Myelin Oligodendrocyte Glycoprotein Antibody-Associated Disease: Current Insights into the Disease Pathophysiology, Diagnosis and Management

Affiliations
Review

Myelin Oligodendrocyte Glycoprotein Antibody-Associated Disease: Current Insights into the Disease Pathophysiology, Diagnosis and Management

Wojciech Ambrosius et al. Int J Mol Sci. .

Abstract

Myelin oligodendrocyte glycoprotein (MOG)-associated disease (MOGAD) is a rare, antibody-mediated inflammatory demyelinating disorder of the central nervous system (CNS) with various phenotypes starting from optic neuritis, via transverse myelitis to acute demyelinating encephalomyelitis (ADEM) and cortical encephalitis. Even though sometimes the clinical picture of this condition is similar to the presentation of neuromyelitis optica spectrum disorder (NMOSD), most experts consider MOGAD as a distinct entity with different immune system pathology.

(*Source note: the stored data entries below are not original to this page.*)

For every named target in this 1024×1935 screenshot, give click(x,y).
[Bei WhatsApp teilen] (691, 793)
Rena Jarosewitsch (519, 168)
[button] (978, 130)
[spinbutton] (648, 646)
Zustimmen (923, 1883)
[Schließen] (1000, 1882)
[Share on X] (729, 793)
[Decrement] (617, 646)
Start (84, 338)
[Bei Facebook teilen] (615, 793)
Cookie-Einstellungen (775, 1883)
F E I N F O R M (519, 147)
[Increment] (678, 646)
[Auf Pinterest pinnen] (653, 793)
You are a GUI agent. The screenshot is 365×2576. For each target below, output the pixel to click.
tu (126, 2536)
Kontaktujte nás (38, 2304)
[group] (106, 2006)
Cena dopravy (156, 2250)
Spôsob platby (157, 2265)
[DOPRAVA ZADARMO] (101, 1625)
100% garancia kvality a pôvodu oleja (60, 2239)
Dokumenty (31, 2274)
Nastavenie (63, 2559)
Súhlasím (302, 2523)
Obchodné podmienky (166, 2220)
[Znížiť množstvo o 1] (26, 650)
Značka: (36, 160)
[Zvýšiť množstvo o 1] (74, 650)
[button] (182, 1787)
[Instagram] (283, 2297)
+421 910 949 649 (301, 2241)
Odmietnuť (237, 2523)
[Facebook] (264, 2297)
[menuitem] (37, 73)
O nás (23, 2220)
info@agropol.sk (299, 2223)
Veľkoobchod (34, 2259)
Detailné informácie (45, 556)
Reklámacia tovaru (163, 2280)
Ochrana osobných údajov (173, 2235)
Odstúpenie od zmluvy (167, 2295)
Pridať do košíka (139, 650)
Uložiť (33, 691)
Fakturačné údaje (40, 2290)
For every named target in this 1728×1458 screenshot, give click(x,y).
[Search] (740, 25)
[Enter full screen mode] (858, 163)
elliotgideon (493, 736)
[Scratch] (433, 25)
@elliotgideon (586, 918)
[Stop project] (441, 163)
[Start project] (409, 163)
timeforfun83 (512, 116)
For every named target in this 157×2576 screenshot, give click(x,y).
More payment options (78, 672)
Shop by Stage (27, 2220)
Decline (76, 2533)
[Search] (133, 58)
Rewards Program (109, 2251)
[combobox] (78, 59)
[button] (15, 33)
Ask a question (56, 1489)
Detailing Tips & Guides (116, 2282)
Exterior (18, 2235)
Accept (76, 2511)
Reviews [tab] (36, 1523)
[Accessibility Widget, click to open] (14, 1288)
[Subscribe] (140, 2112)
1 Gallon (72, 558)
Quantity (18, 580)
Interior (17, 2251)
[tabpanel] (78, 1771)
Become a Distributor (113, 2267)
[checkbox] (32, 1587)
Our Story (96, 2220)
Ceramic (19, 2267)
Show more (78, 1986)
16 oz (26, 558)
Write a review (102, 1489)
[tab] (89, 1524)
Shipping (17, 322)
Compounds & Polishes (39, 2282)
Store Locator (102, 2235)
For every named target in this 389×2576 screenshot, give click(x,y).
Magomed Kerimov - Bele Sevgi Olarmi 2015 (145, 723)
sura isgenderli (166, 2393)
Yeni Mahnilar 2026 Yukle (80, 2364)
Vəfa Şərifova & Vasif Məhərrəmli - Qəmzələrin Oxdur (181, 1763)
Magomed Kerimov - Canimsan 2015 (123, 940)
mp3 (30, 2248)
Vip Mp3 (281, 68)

MOG is a molecule detected on the outer membrane of myelin sheaths and expressed primarily within the brain, spinal cord and also the optic nerves. Its function is not fully understood but this glycoprotein may act as a cell surface receptor or cell adhesion molecule. The specific outmost location of myelin makes it a potential target for autoimmune antibodies and cell-mediated responses in demyelinating processes. Optic neuritis seems to be the most frequent presenting phenotype in adults and ADEM in children. In adults, the disease course is multiphasic and subsequent relapses increase disability. In children ADEM usually presents as a one-time incident. Luckily, acute immunotherapy is very effective and severe disability (ambulatory and visual) is less frequent than in NMOSD. A critical element of reliable diagnosis is detection of pathogenic serum antibodies MOG with accurate, specific and sensitive methods, preferably with optimized cell-based assay (CBA). MRI imaging can also help in differentiating MOGAD from other neuro-inflammatory disorders. Reports on randomised control trials are limited, but observational open-label experience suggests a role for high-dose steroids and plasma exchange in the treatment of acute attacks, and for immunosuppressive therapies, such as steroids, oral immunosuppressants and rituximab as maintenance treatment. In this review, we present up-to-date clinical, immunological, radiographic, histopathological data concerning MOGAD and summarize the practical aspects of diagnosing and managing patients with this disease.

Keywords: NMO spectrum disorder; myelin oligodendrocyte glycoprotein (MOG); myelin oligodendrocyte glycoprotein associated disease (MOGAD); neuroimmunology; neuromyelitis optica (NMO).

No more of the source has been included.